Ed, however, doesn’t hesitate to say his promotion was very much based on his long and varied experience at CIBC, after working for more than 31 years at the bank.

“After spending 25 years of my career in very senior positions across CIBC, it was very much a function of whether I was capable [to do the job], to be honest with you,” Mr. Dodig said. “I don’t think my relationship with Victor is what caused it to happen.”

“I don’t get too consumed myself around the relationship with my brother. We are both very fortunate to be raised in a real humble home where you are focused on hard work, excellence, respect and team work … and many of these values are shared with many of my colleagues,” he added.

Both Ed and Victor’s relationship with CIBC stems from their father – an immigrant from Croatia who opened his first bank account at a CIBC branch in Toronto.

The two brothers both started their careers straight out of high school as retail bank tellers at the same suburban CIBC branch near their home in Mississauga. Being six years apart, the two never worked at the branch together, but the experience sparked an early love for finance as both brothers went on to pursue careers in financial services after graduating from the University of Toronto.

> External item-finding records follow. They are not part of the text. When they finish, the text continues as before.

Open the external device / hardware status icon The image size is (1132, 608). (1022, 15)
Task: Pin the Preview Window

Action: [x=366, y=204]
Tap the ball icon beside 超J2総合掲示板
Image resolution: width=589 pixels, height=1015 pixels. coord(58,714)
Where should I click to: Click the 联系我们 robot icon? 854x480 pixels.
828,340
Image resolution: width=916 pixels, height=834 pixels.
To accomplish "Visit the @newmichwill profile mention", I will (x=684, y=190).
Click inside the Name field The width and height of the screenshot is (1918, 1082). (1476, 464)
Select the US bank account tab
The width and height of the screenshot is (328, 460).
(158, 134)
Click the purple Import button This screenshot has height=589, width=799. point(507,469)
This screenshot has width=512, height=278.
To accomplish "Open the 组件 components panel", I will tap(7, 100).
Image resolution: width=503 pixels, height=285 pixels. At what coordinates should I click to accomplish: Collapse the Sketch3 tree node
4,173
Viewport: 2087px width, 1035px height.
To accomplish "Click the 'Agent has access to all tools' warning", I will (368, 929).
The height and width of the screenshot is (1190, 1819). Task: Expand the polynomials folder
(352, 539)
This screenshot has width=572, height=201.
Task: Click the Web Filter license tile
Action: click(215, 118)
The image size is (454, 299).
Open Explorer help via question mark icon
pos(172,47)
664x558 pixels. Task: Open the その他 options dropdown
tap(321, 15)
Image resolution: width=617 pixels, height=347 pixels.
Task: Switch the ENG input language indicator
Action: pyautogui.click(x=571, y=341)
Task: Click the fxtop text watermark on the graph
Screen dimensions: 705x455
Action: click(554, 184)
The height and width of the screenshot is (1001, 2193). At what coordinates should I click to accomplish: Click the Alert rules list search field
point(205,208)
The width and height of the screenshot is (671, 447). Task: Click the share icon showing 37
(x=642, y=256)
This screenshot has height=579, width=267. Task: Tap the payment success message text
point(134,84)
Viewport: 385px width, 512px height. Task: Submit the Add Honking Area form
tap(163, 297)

While Ed has spent the majority of his career walking the trading floor, his roots are in wealth management. After obtaining his chartered financial analyst designation in 2001, Mr. Dodig joined CIBC Imperial Service, a segment of the retail bank that caters to so-called mass affluent Canadians with more than $100,000 in investable assets.

His résumé – which also includes time with the bank’s insurance arm – was one of the first things Mr. Dodig shared with advisers as he travelled across the country for face-to-face introductions in 2019.

“I spent the first four months on planes, trains and automobiles just getting across the country and connecting by e-mail or phone with our front line so they could get to know who I am,” he said. “It took a lot of listening when I first stepped in because I wanted to understand what was important to them and open up a good dialogue with them.”

The dialogue has paid off. Now, two years later, CIBC Wood Gundy’s investment advisers rate their firm an 8.5 overall in the same Investment Executive report this year. The firm saw scores increase by 0.5 or greater in more than a dozen categories, including leadership stability, strategic focus and the firm’s receptiveness to adviser feedback.

Throughout the pandemic, like many leaders who have had their entire staff continue to work remotely from home, Mr. Dodig has turned to technology to maintain an open dialogue with his team. He has also relied on technology to increase the number of investment advisers at the firm – adding 12 new adviser teams so far this year. His goal is to add 15 to 20 advisers a year.

“As we continue the vaccine path and make sure we stay socially distanced, we can pull ourselves out of this eventually,” he said. “But the investments that we have made during these 15 months, to be able to interact remotely with clients and advisers in the way they want, has provided us with the more modern technology that we have always wanted and that will only improve.”